> [ASSIGNMENT]
The full listing should be written out verbatim, and its images should be dropped.

> [SOURCE INFORMATION]
□ □ □ □ □ □ □
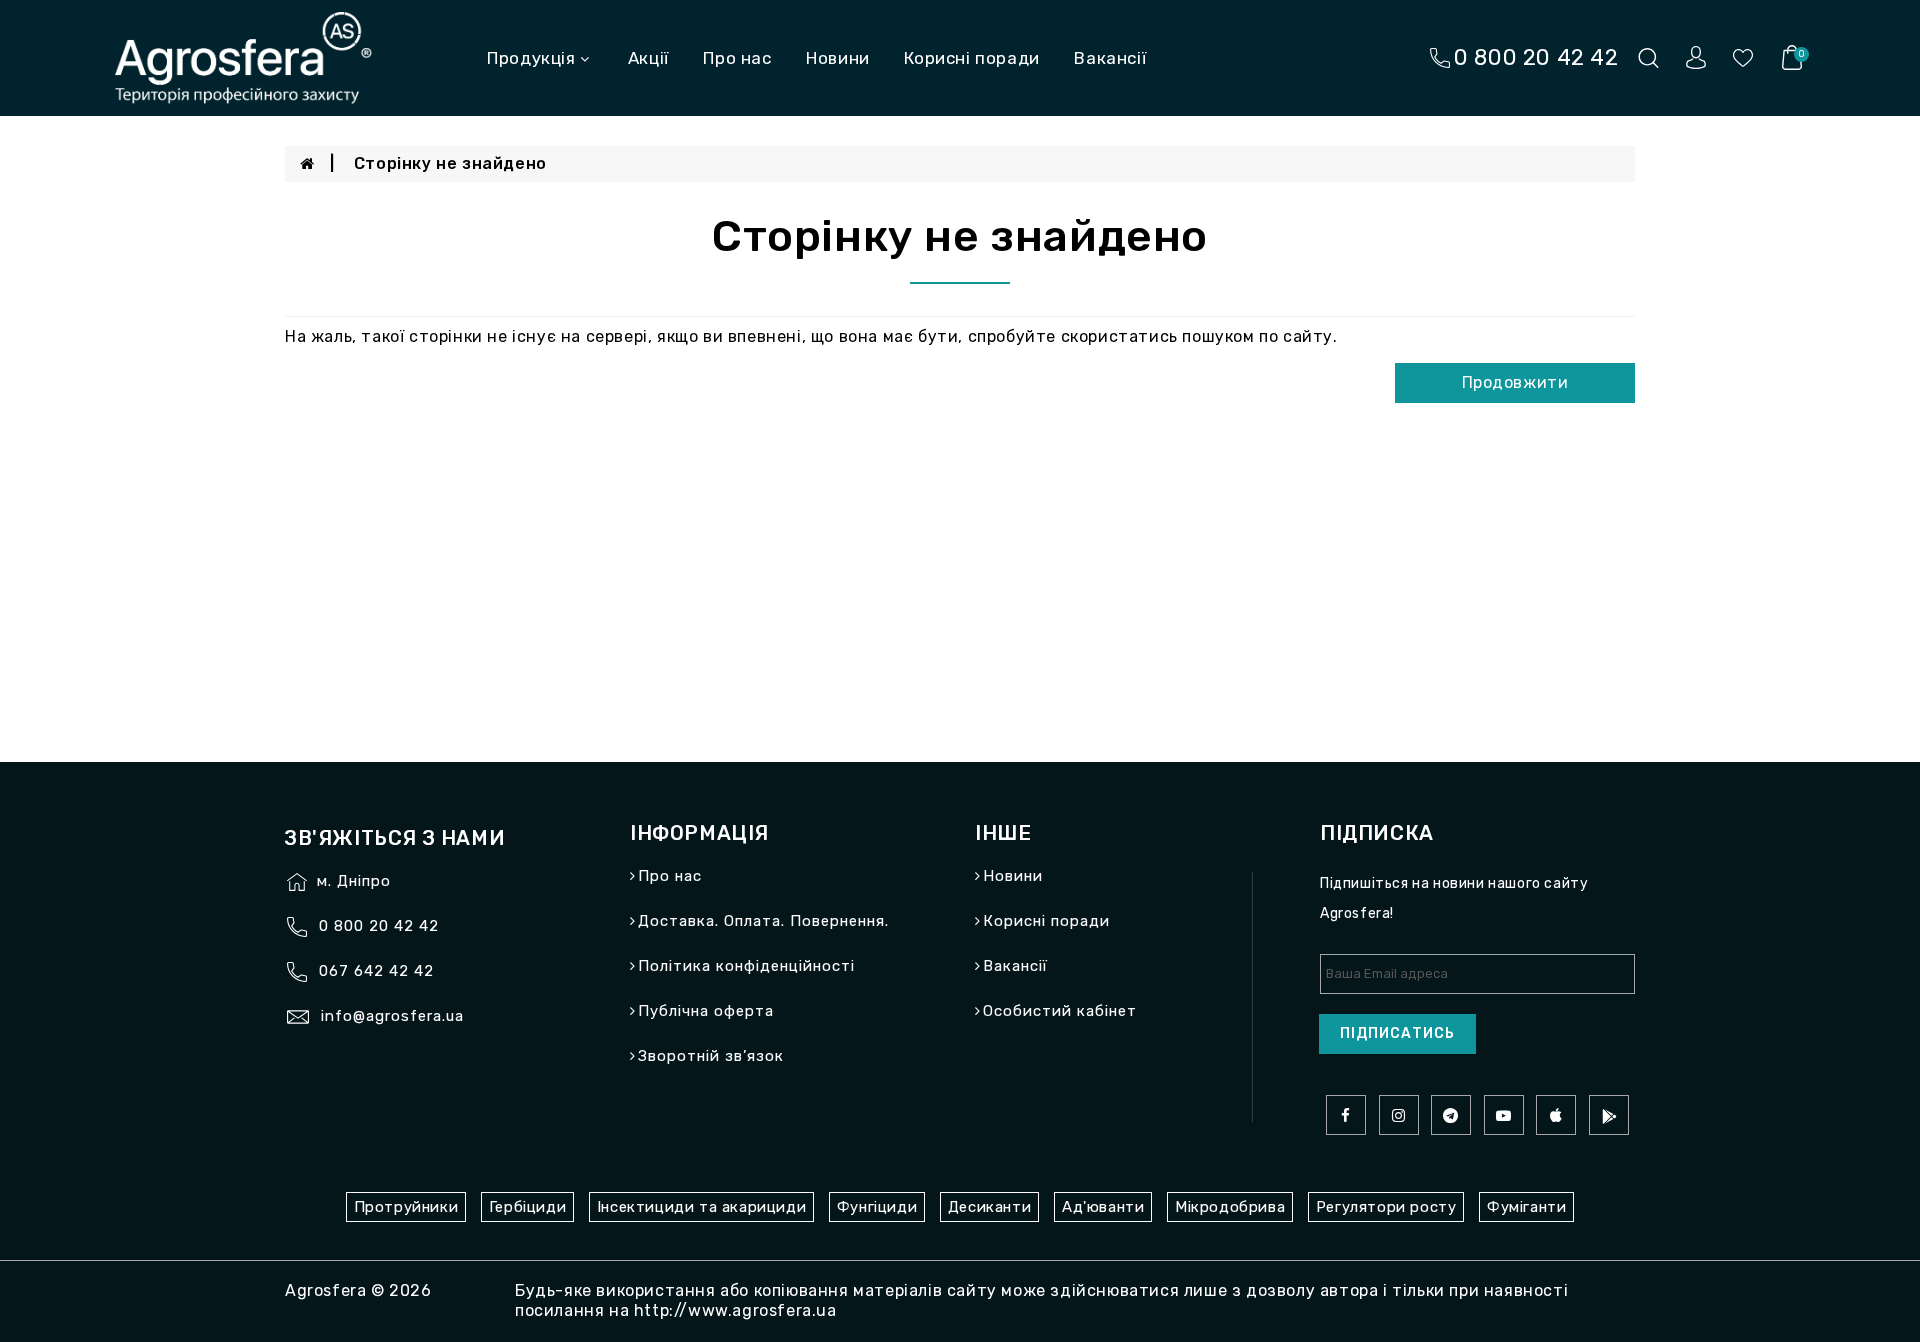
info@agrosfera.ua (392, 1016)
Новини (838, 58)
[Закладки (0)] (1743, 56)
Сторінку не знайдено (450, 163)
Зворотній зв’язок (711, 1056)
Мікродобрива (1230, 1207)
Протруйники (406, 1207)
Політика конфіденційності (746, 966)
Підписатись (1397, 1033)
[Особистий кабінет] (1696, 56)
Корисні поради (971, 58)
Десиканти (989, 1207)
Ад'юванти (1103, 1207)
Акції (648, 58)
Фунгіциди (877, 1207)
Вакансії (1110, 58)
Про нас (737, 58)
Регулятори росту (1386, 1207)
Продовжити (1515, 382)
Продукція (531, 58)
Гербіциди (527, 1207)
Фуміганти (1526, 1207)
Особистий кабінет (1060, 1011)
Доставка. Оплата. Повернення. (763, 921)
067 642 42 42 (376, 971)
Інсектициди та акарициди (701, 1207)
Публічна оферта (706, 1011)
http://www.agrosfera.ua (735, 1310)
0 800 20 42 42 (379, 926)
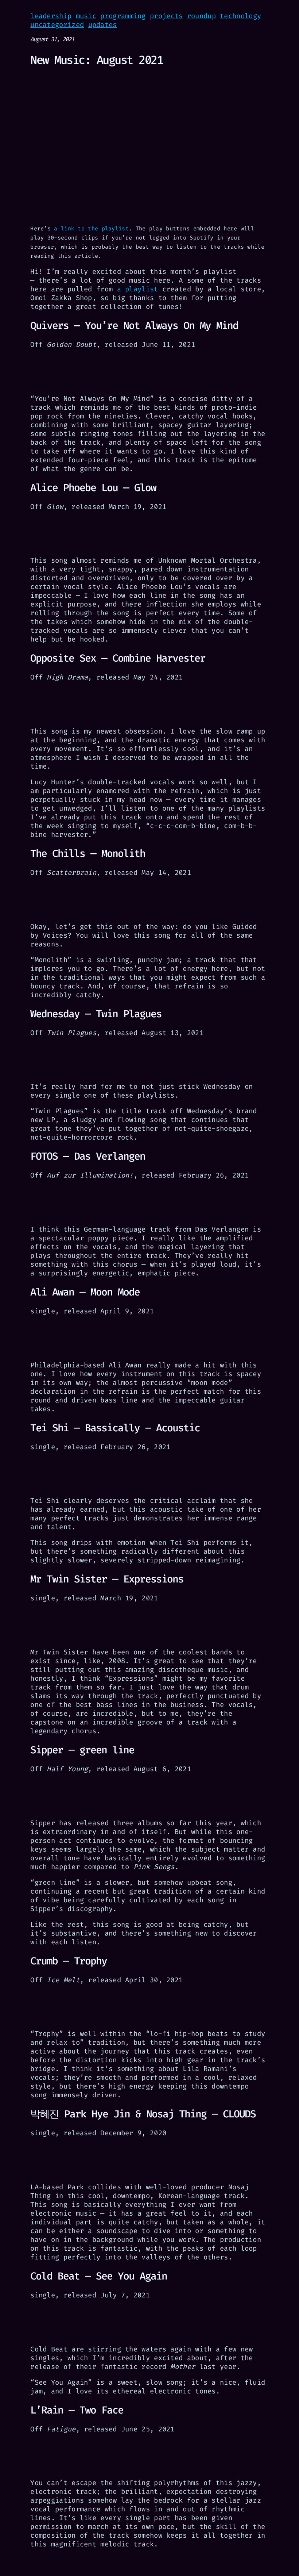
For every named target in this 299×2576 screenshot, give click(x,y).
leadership (50, 15)
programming (122, 15)
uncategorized (57, 24)
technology (240, 15)
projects (166, 15)
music (86, 15)
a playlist (137, 289)
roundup (201, 15)
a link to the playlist (91, 228)
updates (102, 24)
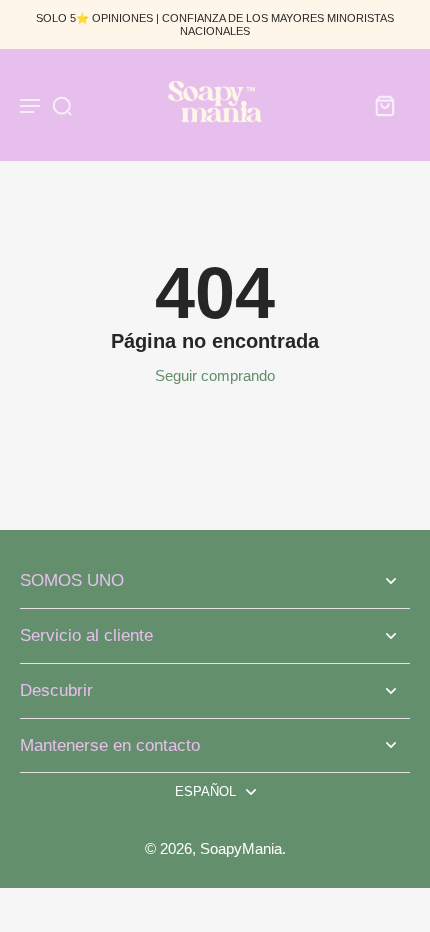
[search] (62, 105)
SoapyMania (241, 848)
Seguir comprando (215, 375)
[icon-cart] (384, 105)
□ □ □ □ □ □ □
> [EXERCISE OUTPUT]
info@agrosfera.ua (392, 1016)
Новини (838, 58)
[Закладки (0)] (1743, 56)
Сторінку не знайдено (450, 163)
Зворотній зв’язок (711, 1056)
Мікродобрива (1230, 1207)
Протруйники (406, 1207)
Політика конфіденційності (746, 966)
Підписатись (1397, 1033)
[Особистий кабінет] (1696, 56)
Корисні поради (971, 58)
Десиканти (989, 1207)
Ад'юванти (1103, 1207)
Акції (648, 58)
Фунгіциди (877, 1207)
Вакансії (1110, 58)
Про нас (737, 58)
Регулятори росту (1386, 1207)
Продовжити (1515, 382)
Продукція (531, 58)
Гербіциди (527, 1207)
Фуміганти (1526, 1207)
Особистий кабінет (1060, 1011)
Доставка. Оплата. Повернення. (763, 921)
067 642 42 42 (376, 971)
Інсектициди та акарициди (701, 1207)
Публічна оферта (706, 1011)
http://www.agrosfera.ua (735, 1310)
0 800 20 42 42 (379, 926)
For every named target in this 299×2576 screenshot, give click(x,y).
leadership (50, 15)
programming (122, 15)
uncategorized (57, 24)
technology (240, 15)
projects (166, 15)
music (86, 15)
a playlist (137, 289)
roundup (201, 15)
a link to the playlist (91, 228)
updates (102, 24)
[search] (62, 105)
SoapyMania (241, 848)
Seguir comprando (215, 375)
[icon-cart] (384, 105)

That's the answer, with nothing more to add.